The baby slipped quietly out of the house while her mother was having her honorable hair dressed. It takes a hair-dresser about two hours to dress a Japanese lady's honorable hair, but fortunately it has to be done only once in five or six days because the hair is never mussed at night.

The women in Japan keep their heads peacefully quiet all night, letting their necks only rest upon the thin cushion of their wooden pillow. In this way the soft rolls and puffs of their shining black hair are not disturbed, and even the big pins do not have to be removed.

Hair-dressers go from house to house as often as they are needed, and when Baby Yuki saw one come into the room and begin taking down her mother's hair, she began quietly taking her way along the stepping stones to the gate. Once outside the gate she trotted along toward the bridge over the moat.
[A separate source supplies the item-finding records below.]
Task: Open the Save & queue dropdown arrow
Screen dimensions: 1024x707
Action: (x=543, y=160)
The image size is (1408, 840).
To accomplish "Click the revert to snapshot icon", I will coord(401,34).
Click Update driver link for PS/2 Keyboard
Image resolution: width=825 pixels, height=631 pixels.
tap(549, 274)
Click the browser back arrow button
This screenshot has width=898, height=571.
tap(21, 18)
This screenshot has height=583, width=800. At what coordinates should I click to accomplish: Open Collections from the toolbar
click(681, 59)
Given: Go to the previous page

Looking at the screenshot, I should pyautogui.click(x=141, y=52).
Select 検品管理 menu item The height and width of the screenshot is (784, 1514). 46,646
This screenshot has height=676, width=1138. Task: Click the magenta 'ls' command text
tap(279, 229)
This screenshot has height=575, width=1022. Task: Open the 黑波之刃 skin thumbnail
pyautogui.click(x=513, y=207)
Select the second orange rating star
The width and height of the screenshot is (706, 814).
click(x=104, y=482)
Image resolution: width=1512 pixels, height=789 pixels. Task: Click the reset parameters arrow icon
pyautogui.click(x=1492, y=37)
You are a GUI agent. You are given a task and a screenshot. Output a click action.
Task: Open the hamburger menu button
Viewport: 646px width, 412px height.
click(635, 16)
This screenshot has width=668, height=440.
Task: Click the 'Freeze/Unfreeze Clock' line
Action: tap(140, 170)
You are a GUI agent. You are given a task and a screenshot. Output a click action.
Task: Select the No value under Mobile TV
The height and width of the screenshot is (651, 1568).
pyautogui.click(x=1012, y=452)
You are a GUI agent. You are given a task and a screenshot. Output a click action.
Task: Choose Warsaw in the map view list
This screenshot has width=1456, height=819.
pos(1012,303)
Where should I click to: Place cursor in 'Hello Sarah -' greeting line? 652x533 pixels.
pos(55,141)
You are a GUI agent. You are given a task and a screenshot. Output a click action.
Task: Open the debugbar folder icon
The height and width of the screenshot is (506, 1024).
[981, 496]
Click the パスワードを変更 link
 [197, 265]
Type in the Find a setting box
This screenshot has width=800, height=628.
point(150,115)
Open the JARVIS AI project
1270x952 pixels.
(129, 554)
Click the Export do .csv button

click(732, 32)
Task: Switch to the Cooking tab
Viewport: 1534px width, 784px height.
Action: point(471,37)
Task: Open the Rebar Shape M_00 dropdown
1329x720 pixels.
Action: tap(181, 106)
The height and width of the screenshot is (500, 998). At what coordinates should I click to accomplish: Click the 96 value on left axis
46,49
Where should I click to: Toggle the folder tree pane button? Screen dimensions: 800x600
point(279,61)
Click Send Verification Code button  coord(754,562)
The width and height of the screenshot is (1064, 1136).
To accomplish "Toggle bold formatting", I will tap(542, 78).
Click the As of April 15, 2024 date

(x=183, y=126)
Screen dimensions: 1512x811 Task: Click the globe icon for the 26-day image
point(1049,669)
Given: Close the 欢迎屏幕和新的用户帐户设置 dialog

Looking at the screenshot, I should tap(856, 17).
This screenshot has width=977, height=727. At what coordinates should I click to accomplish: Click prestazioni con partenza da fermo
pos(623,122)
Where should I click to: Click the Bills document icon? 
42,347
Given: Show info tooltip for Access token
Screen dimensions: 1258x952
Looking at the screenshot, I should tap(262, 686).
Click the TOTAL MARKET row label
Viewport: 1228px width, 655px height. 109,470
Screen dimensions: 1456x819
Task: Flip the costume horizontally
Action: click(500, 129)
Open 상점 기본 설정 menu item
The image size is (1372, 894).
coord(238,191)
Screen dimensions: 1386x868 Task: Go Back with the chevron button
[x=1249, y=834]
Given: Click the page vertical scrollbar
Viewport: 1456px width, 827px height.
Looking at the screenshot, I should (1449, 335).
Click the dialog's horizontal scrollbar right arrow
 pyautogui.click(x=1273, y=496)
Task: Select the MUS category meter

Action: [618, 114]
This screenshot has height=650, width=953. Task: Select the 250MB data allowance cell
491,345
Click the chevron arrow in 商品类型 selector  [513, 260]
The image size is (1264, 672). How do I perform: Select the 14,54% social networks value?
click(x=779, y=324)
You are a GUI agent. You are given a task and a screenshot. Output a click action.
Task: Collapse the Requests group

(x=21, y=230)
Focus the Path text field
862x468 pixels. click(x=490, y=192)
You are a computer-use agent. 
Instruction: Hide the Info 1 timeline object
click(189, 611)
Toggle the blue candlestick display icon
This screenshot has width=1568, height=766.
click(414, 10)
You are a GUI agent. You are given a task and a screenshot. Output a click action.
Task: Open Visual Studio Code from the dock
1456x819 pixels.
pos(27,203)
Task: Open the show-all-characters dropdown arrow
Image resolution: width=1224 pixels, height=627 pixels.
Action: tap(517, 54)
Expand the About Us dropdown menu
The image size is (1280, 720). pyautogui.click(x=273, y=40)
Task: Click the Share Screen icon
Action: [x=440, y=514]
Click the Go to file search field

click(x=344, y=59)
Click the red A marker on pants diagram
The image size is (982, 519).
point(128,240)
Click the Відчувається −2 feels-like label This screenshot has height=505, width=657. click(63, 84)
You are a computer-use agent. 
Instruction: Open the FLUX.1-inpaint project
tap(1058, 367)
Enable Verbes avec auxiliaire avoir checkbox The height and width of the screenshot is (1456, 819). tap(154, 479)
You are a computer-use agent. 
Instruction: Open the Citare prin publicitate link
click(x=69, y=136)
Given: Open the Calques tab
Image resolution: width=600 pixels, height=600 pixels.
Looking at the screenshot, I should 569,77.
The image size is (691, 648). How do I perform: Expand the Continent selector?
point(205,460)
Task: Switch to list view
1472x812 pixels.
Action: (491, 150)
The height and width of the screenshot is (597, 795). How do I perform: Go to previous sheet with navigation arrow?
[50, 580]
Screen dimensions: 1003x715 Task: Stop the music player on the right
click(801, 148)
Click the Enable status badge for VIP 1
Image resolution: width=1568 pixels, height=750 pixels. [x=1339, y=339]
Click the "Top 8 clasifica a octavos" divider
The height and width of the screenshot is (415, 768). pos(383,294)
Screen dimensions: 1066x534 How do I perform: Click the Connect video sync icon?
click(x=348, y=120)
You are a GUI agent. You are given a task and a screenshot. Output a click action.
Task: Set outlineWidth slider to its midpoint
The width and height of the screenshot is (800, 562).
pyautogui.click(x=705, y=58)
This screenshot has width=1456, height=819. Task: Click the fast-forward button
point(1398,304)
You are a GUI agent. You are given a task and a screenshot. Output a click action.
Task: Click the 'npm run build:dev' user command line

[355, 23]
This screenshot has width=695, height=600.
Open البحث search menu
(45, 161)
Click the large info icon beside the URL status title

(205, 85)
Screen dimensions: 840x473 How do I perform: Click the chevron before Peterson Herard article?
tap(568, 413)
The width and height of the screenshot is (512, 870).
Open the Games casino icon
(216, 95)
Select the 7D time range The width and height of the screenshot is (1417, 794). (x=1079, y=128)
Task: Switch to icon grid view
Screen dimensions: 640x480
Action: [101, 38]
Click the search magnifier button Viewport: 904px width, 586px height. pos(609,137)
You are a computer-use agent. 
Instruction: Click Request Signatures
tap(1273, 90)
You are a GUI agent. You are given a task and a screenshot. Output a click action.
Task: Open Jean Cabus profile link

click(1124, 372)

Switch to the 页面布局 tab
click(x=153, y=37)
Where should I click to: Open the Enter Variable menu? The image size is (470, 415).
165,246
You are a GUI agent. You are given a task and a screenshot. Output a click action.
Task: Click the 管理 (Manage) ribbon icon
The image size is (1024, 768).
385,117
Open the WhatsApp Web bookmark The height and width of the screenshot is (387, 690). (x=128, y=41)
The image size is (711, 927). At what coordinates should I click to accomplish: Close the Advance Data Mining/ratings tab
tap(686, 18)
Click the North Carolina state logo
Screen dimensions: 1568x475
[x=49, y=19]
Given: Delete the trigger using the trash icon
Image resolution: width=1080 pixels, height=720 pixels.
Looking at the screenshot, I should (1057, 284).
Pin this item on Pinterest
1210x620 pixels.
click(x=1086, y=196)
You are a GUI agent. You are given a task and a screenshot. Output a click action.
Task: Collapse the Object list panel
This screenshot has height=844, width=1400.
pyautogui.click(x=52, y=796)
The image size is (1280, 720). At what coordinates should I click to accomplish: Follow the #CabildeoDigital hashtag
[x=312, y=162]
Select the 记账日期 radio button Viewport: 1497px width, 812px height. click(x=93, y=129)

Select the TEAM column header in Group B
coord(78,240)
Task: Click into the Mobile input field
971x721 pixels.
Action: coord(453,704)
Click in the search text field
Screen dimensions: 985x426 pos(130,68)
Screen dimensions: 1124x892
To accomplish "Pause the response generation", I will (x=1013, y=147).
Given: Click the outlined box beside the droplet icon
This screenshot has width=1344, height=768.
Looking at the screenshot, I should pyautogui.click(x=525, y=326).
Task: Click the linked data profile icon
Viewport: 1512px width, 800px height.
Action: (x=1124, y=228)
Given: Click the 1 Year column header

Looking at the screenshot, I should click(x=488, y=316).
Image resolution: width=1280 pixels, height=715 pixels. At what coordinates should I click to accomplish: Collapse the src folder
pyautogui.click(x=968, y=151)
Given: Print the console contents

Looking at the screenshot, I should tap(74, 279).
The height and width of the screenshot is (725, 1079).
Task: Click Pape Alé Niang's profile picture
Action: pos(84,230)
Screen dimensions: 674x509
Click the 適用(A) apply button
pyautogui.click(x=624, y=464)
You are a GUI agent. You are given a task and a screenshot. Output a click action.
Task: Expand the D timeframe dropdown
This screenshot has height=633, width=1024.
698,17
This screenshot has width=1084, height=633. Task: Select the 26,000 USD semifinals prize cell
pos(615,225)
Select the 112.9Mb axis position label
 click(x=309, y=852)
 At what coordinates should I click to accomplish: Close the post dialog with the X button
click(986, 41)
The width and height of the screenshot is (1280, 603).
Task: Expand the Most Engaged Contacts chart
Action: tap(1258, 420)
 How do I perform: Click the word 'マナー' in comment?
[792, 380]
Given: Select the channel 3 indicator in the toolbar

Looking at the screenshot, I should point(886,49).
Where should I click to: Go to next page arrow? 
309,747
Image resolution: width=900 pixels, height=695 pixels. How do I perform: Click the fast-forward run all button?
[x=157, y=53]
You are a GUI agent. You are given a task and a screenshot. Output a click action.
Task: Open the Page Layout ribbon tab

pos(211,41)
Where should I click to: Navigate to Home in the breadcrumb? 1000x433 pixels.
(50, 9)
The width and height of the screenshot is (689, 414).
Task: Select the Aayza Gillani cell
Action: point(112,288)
This moat ran around the old feudal castle where a daimyo used to live, and Yuki-ko often went as far as the bridge with Umé or Tara when they started off for school. Sometimes all three of the children went there to look at the green lotus leaves or the beautiful lotus blossoms which cover the water in July and August.

But to-day Baby Yuki did not stop on the bridge. She crossed it and clattered down the street to a far corner where a street-peddler was selling toys.

Japanese peddlers are always very pleasant people, and this one danced and sang funny songs which the baby was only too glad to hear.

Up one street and down another the man took his way, stopping wherever he found a few little children to listen to him; and one or two children from every group followed along with Yuki San, making a pretty sight.

A foreign lady with a camera stopped her jinrikisha-man, saying, "That is the very smallest child I ever saw standing on its own two feet and walking with other children in the street. One of the older girls should carry the baby on her back."

Baby Yuki stood on the outside of the group, making a pretty picture all by herself. She was so clean and sweet that the lady determined to follow her and take several pictures. She dismissed her jinrikisha and became a child with the others, following where the peddler led.

At last they reached Asakusa street, which leads to Asakusa Temple. This street is lined with booths on each side, and in each booth there is a man selling toys, or candies, or paper parasols, or kites, or something to tempt the rin and sen out of a child's pocket.